- _Your assignment_
The listing below contains a span that opens with the line containing "This screenshot has width=690, height=464." and closes with the line containing "Task: Click the green". Return that span exactly.

- _Dataset_
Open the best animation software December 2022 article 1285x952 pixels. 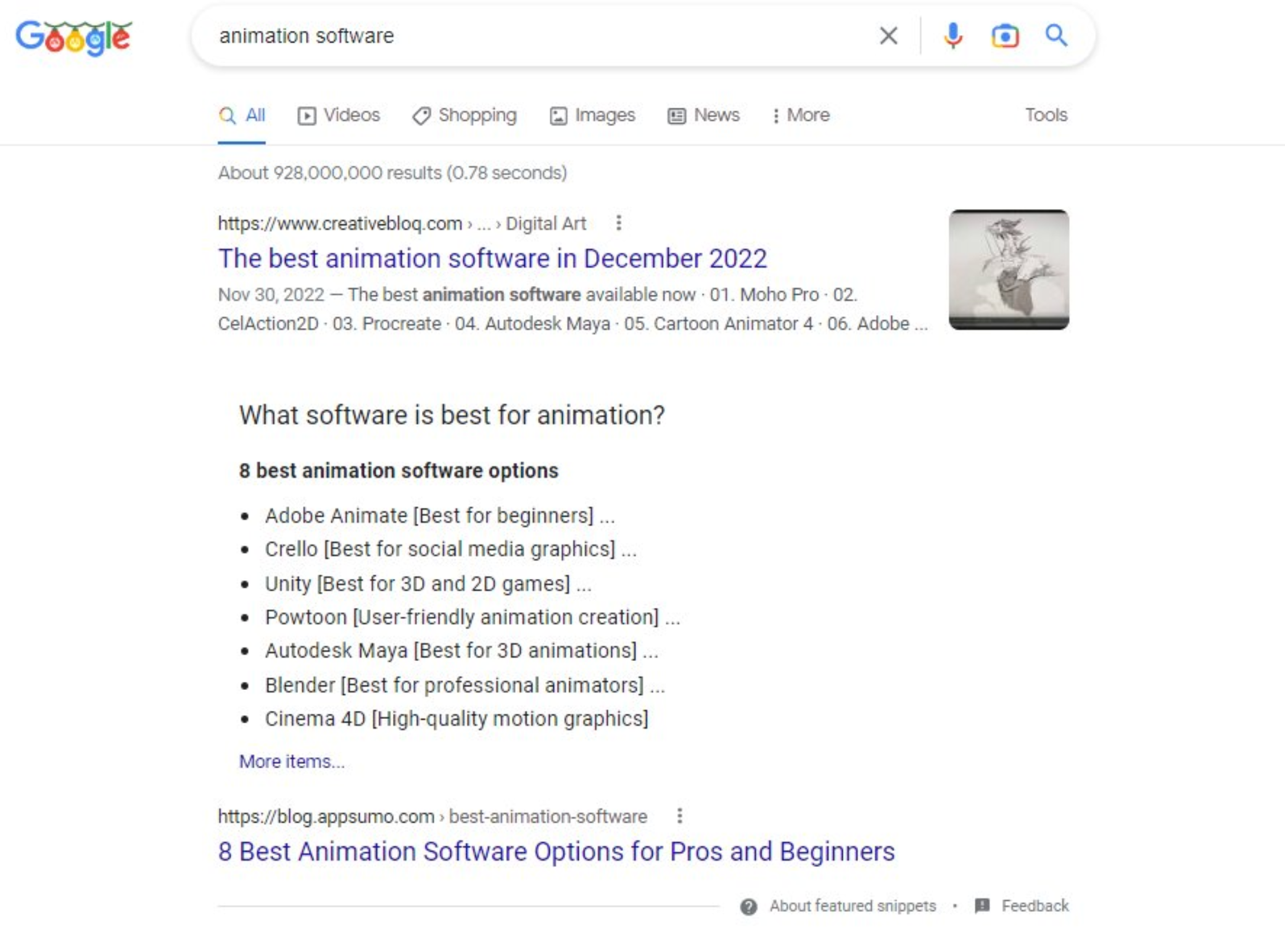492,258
---
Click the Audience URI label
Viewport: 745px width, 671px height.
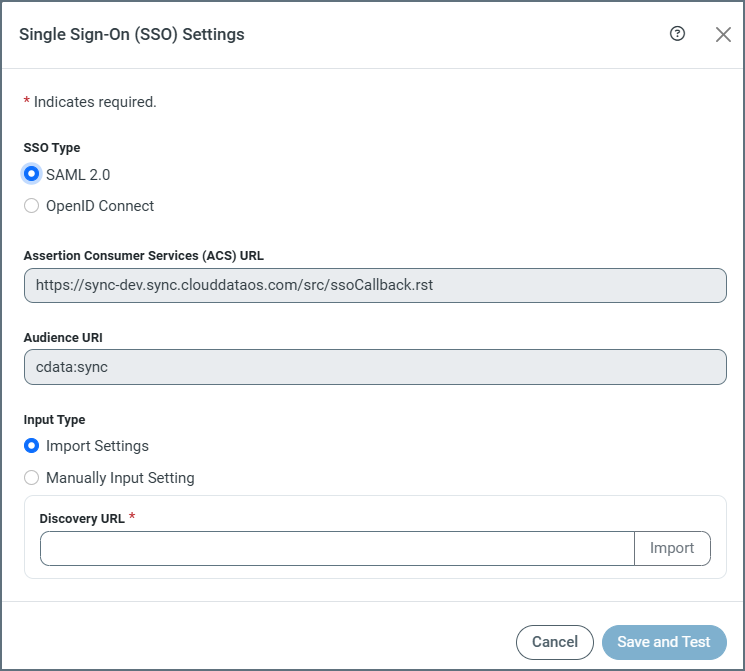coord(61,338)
...
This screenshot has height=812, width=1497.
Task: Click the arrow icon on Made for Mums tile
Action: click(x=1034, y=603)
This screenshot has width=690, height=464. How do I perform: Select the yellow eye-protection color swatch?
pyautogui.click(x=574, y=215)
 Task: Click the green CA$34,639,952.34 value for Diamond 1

- _Answer section_
This screenshot has width=690, height=464. How do I perform: Select the yellow eye-protection color swatch?
pyautogui.click(x=574, y=215)
 Task: Click the green CA$34,639,952.34 value for Diamond 1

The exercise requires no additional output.